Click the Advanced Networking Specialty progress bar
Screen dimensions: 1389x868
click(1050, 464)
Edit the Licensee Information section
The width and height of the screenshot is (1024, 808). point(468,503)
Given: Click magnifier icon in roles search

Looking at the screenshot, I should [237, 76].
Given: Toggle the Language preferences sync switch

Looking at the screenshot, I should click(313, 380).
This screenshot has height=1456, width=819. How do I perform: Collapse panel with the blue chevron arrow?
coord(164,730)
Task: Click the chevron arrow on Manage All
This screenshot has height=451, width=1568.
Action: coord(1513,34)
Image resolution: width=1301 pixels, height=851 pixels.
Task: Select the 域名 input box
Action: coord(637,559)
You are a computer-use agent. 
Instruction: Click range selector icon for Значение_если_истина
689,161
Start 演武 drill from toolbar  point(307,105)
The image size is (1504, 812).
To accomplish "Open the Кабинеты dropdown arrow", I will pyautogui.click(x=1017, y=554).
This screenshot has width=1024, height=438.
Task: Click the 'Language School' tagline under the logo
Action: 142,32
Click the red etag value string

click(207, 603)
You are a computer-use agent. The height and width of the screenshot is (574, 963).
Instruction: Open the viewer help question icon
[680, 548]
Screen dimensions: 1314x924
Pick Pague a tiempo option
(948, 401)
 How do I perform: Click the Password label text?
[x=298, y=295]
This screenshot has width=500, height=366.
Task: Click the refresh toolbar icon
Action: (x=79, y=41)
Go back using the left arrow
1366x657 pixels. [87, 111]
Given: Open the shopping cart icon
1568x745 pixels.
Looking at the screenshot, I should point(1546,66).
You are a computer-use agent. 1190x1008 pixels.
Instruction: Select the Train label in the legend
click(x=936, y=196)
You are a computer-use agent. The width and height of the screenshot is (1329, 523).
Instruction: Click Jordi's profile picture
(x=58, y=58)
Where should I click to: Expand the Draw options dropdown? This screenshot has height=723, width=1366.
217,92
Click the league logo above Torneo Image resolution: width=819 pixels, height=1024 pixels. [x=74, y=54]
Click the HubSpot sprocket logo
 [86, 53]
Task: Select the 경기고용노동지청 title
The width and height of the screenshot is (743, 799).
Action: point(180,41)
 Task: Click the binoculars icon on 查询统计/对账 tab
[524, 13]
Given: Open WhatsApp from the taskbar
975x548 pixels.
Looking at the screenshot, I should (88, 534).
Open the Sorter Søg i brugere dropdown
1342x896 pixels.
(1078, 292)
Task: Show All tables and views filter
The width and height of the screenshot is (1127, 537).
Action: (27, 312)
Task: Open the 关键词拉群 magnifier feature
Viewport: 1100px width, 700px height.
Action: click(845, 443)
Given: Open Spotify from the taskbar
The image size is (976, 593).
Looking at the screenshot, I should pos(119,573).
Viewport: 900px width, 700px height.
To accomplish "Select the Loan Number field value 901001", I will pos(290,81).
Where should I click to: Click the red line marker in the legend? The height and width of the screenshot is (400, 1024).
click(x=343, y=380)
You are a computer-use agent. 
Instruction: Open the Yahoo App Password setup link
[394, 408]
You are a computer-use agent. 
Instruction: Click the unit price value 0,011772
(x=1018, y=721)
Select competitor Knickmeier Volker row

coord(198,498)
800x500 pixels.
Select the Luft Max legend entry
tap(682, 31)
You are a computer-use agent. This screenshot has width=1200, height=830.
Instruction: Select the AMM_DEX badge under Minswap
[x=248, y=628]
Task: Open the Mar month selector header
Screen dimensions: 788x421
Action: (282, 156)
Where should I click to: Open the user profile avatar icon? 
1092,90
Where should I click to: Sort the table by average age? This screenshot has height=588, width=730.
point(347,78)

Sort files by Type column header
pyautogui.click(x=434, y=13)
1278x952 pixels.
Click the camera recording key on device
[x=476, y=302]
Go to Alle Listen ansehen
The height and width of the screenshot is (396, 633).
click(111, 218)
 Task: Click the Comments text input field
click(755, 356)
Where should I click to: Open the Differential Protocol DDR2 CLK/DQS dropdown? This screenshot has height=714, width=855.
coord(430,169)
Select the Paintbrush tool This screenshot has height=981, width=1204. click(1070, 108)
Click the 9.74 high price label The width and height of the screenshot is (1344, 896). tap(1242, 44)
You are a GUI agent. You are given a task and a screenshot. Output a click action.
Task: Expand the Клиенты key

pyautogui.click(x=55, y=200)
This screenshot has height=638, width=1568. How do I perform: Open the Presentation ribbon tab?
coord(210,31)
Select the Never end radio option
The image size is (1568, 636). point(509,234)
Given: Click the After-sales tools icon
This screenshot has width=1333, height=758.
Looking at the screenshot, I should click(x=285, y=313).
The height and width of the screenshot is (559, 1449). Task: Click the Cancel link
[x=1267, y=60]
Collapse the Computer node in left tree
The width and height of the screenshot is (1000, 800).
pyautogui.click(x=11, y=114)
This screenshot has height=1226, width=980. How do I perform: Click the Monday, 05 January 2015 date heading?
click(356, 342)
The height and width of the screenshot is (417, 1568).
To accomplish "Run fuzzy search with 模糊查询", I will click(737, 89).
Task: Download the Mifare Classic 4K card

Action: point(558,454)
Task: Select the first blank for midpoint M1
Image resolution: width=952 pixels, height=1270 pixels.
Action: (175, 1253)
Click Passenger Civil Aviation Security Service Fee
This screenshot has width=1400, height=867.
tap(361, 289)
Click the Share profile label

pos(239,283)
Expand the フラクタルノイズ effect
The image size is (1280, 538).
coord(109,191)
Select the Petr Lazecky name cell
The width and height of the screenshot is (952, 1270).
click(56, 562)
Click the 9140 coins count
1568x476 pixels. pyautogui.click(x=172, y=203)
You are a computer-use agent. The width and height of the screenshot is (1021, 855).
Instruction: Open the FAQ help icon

* **Problem description**
Find the line that contains "Expand the フラクタルノイズ effect" in the listing above. Retype it and every line after it up to the last, exactly, and nothing else.

* **Response area**
Expand the フラクタルノイズ effect
The image size is (1280, 538).
coord(109,191)
Select the Petr Lazecky name cell
The width and height of the screenshot is (952, 1270).
click(56, 562)
Click the 9140 coins count
1568x476 pixels. pyautogui.click(x=172, y=203)
You are a computer-use agent. The width and height of the screenshot is (1021, 855).
Instruction: Open the FAQ help icon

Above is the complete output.